In this paper, we proposed a novel approach to predict the solutions of complex BVPs while capturing the features of interest in the input domain using the mechanisms and strategies of transfer learning from the perspectives of data and model. We have shown how the proposed framework is superior in various aspects to existing protocols. Our findings enable the efficient use of optimizers and analyse how to control the learning rate and momentum coefficients in order to achieve near-identical model performance on the test set with the same number of training iterations but significantly fewer parameter updates. Furthermore, the implementation of NURBS based modeling possesses profound computational benefits of designing the shape of domain, since the time taken to analyze is greatly reduced and consequently our results have high accuracy even in the case of more sophisticated shapes of the boundary.
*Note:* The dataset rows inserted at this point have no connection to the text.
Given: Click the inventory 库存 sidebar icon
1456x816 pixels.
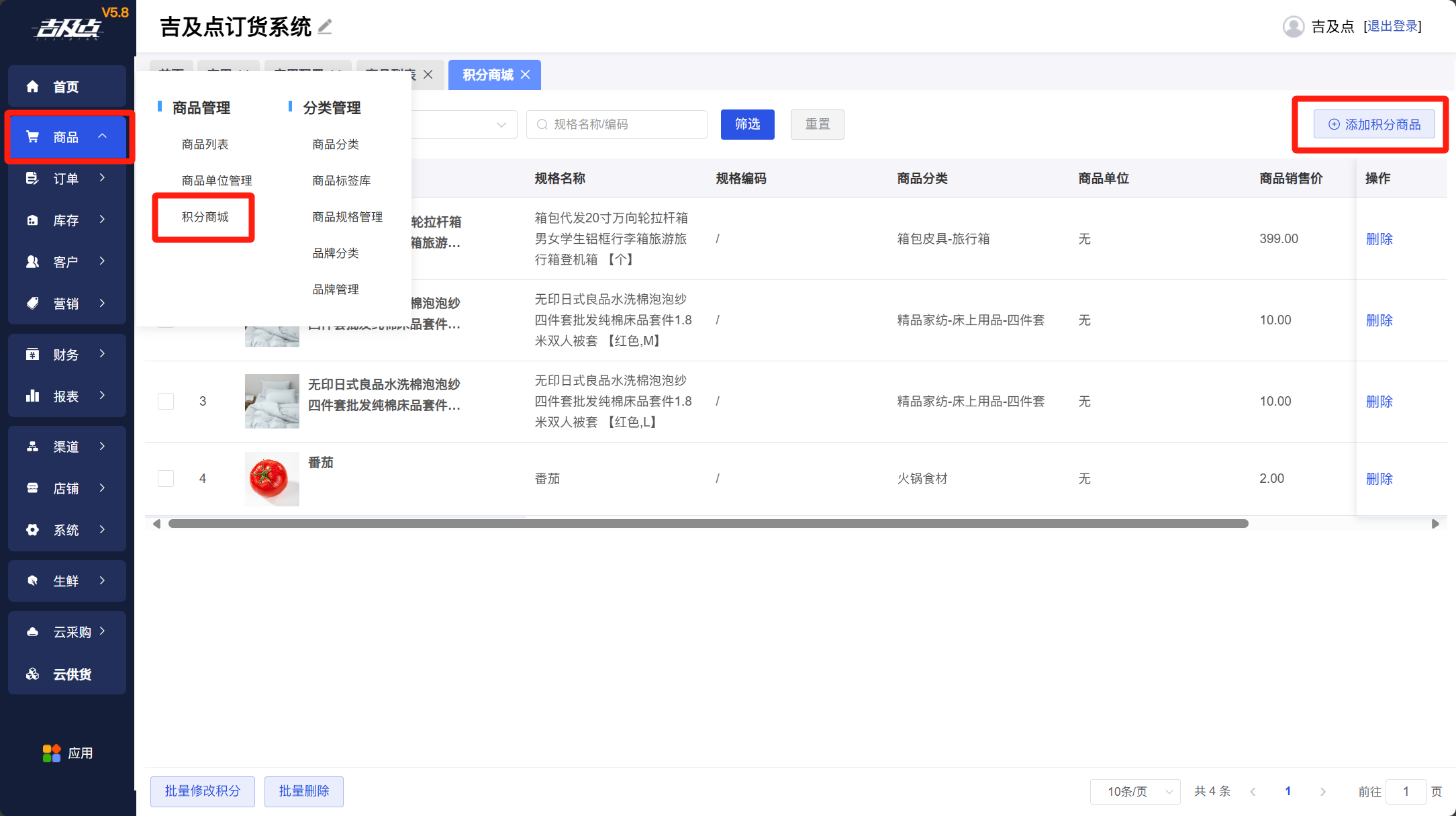Looking at the screenshot, I should point(32,220).
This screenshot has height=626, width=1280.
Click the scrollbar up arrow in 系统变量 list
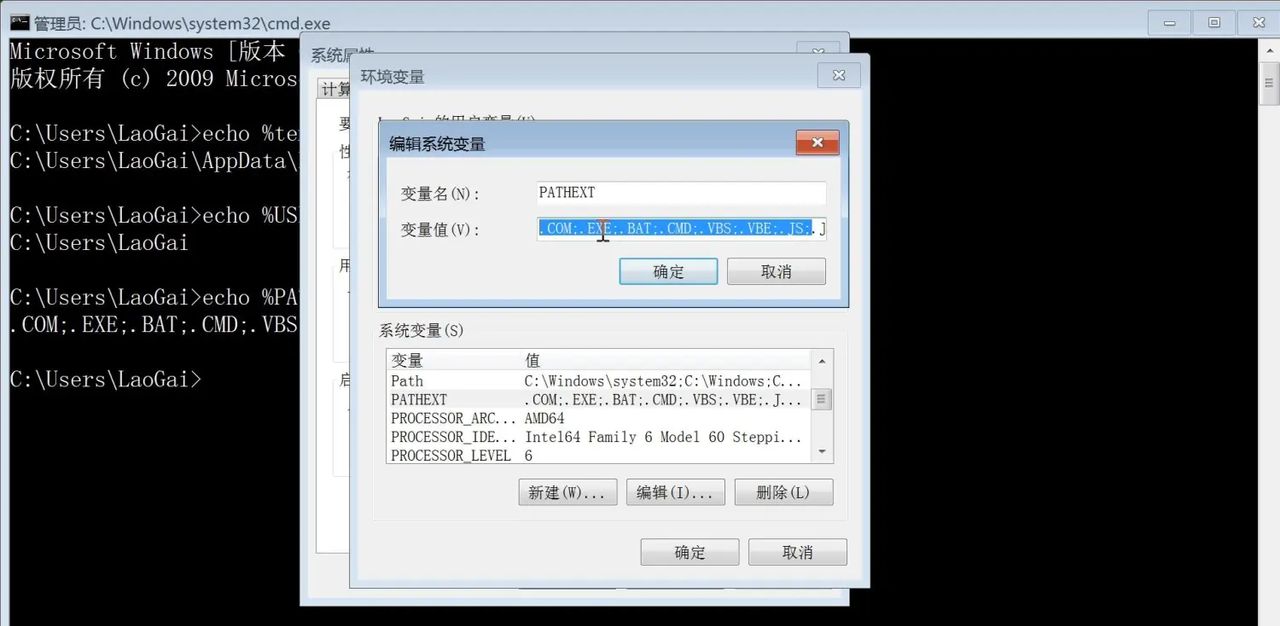pos(821,361)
Towards this end, experiments have been conducted to evaluate the performance of the proposed model to handle the mainstream area in domain adaptation algorithm. The comparisons of different models clearly reflect that selection of transfer learning model is an important research topic when solving complex problems for practical applications. Several techniques remain open to explore and a wider range of new approaches are still require, to solve the knowledge transfer problems in more complex scenarios for example how to tackle negative transfer learning [47, 48], catastrophic forgetting [49, 50] etc, would be our future direction to study extensively. It is also left to mention that, as one of the popular and promising subject in machine learning algorithm optimization method remains a major bottleneck and deserves further systematic analysis. Recent research [51,52,53] shows that this gap can be eliminated by careful use of classical momentum or Nesterov accelerated gradient based techniques. Some other commonly employed technique includes time based decay learning rate and adaptive learning rate. Studying this area is also a subject in our future work. Finally, this method could be applied to other problems, where domain adaptation is important, such as classifying whole-slide images in medical applications.